Mas o reconhecimento destas situações não pode escamotear o facto das mulheres, por serem mulheres, estarem mais vulneráveis às situações de violência doméstica. Porque são mais atingidas pela pobreza e exclusão social, por se encontrarem mais frequentemente em situação de dependência económica, por viverem numa sociedade ainda conservadora, patriarcal e que continua a imprimir à mulher um papel eminentemente tradicional. Esta conceção de mulher tradicional será provavelmente uma das principais causas desta vulnerabilidade porque traz impregnada a ideia de que “entre marido e mulher, não se mete a colher”. Apesar de a violência doméstica ter sido enquadrada enquanto crime público no início de 2000, por unanimidade e por proposta do Bloco de Esquerda, e de ter a partir daí passado a fazer parte da agenda política, a aceitação social de desavenças entre casais e a ideia de que o “chefe da casa” lá terá as suas razões ainda não foram totalmente erradicadas.

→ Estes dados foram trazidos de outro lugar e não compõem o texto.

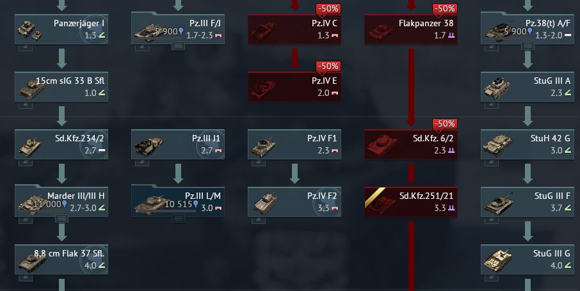580x291 pixels.
Task: Expand the Pz.III F/J vehicle group list
Action: (178, 47)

Se, por um lado, os avanços dos últimos anos nas políticas e medidas de proteção às vítimas de violência doméstica foram consideráveis – registe-se, por exemplo, no final da legislatura passada o enquadramento, igualmente por proposta do Bloco de Esquerda, da violência doméstica nos objetivos e competências dos Conselhos Municipais de Segurança –, sabemos também que muitas das mulheres mortas nos últimos anos já estavam sinalizadas pelos serviços de apoio competentes.
O falhanço na sua proteção deve convocar-nos, a todas e a todos, para pensarmos e reinventarmos a sociedade em que vivemos. A mudança de paradigma ganhou com as alterações legislativas, mas importa agora convocar os órgãos de proximidade, disponibilizar meios, agilizar procedimentos, apostar na especialização e envolver toda a sociedade. Trilhar o caminho para uma efetiva igualdade de género passa por intervirmos, mas também por sentirmos como nosso o medo do som da chave na porta.